As reported earlier in other outlets, it's now hitting the more mainstream media that Iceland was strong-armed by the Germanic and Jewish families.

"People (in the government) bowed to the bullying of the Europeans ...," President Olafur Ragnar Grimsson told RUV public radio. He said the British and Dutch demand that the government guarantee the debt had been "absurd."

"So, what is happening now is proving that if the issue had been handled sensibly here from the beginning, it would have been totally unnecessary to put the people of Iceland and our cooperation with Europe into this straightjacket," he said.

"The EU should investigate and face up to how in the world it was possible that EU member states agreed to support this absurd claim against Iceland," he said.

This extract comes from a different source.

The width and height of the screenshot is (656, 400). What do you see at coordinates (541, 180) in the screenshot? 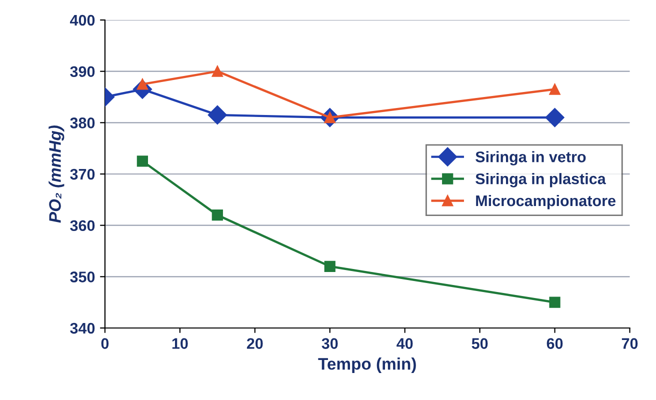
I see `legend-label: Siringa in plastica` at bounding box center [541, 180].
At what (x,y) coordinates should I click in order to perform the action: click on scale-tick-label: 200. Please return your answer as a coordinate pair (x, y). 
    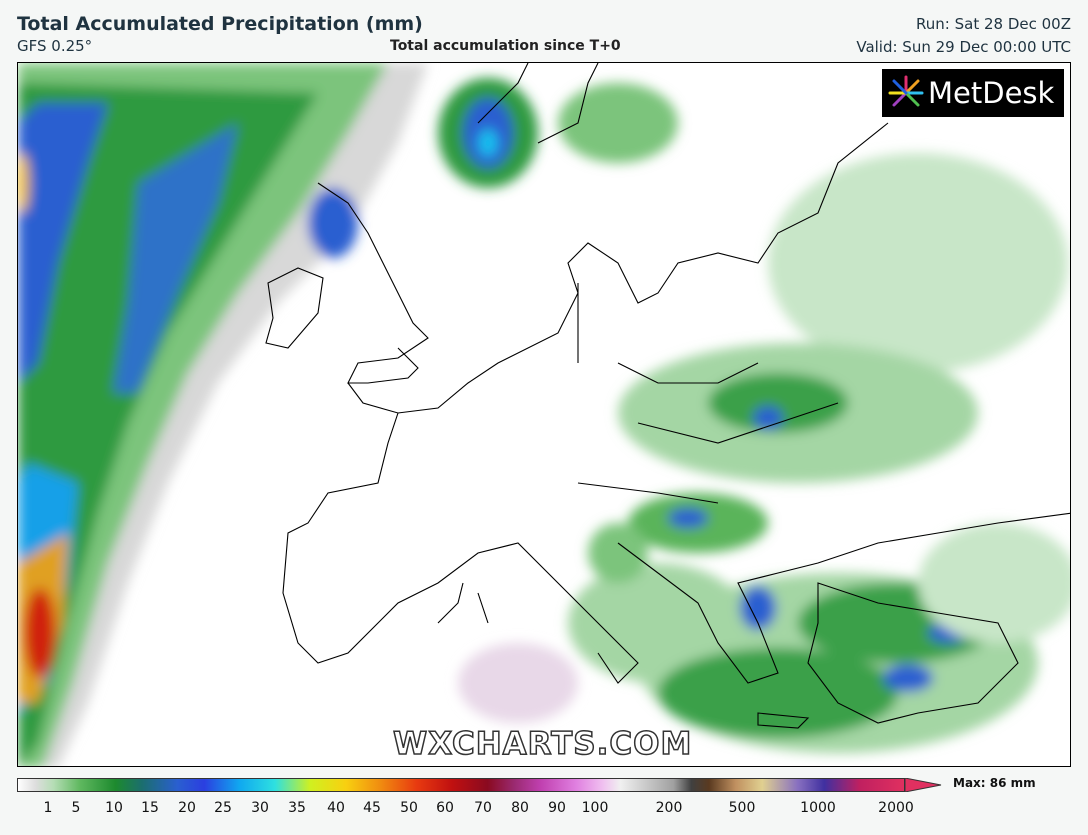
    Looking at the image, I should click on (669, 808).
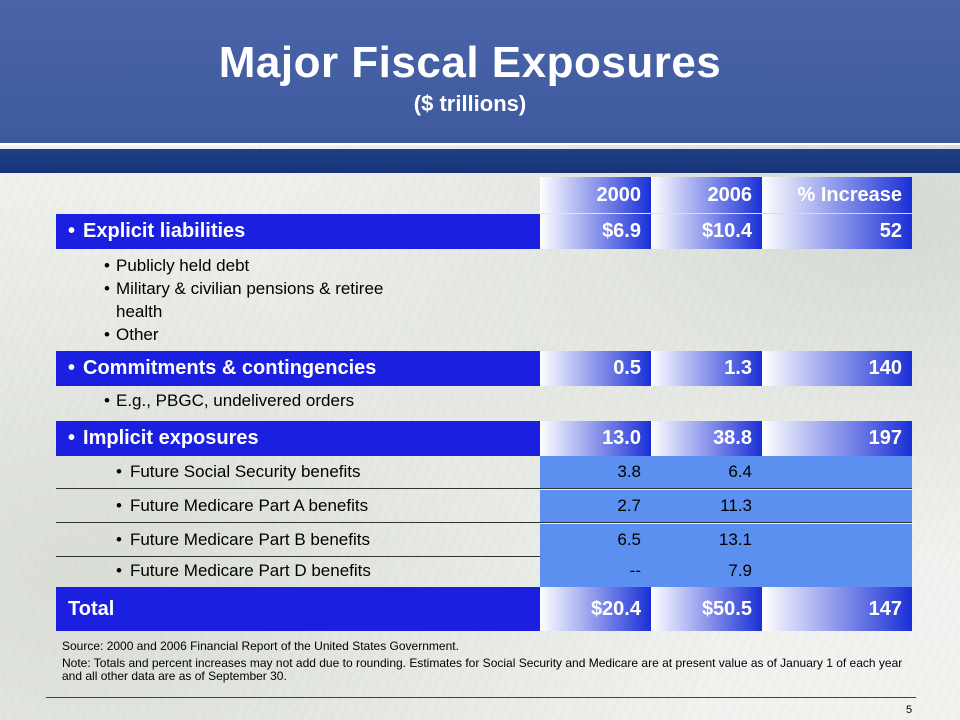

This is the sham of the forced bailout where loans are piled on loans to pay off bankers who stuck their profiteer noses into solvent countries' affairs with easy credit. The money has been devalued and the countries have overpaid; the coup families are demanding payment. In order to do this they issue more loans they force the countries to accept as in Greece, Iceland and Italy, and demand "austerity" measures to crush the countries further in the depression they engineered at Bilderberg and other meetings.

This is about enslaving countries. It's all a fiction, because if each country walks away, what are the insolent dogs going to do ? Field armies to force payment ?

This is like moral people trying to negotiate with a devil.

Iceland's president accused European countries on Sunday of having bullied it into agreeing to guarantee repayment of the debts of a failed bank, reviving a dispute with Britain and the Netherlands whose citizens are owed billions.

When Iceland's banking sector collapsed in the 2008 global financial crisis, accounts were frozen at the bank Landsbanki, which had accepted deposits from British and Dutch savers through online funds called Icesave.

Iceland says the estate of the failed bank will be enough to repay about $5 billion of debt to the British and the Dutch. The two countries had wanted the government in Reykjavik to give a state guarantee to the repayment.

In a referendum earlier this year, Icelanders rejected for a second time giving a guarantee...

The British and Dutch, with the support of other EU nations, had also persuaded the International Monetary Fund to pressure Iceland, Grimsson said, adding that former IMF managing director Dominique Strauss-Kahn told him in January 2010 he was unhappy that the Fund was being used as a "fist" against Iceland.

DSK was obviously no bastion of morality, but these and other outbursts led to his disposal. The coup against Rome in place since 476 does not accept independent operators who grow out of their puppet clothes.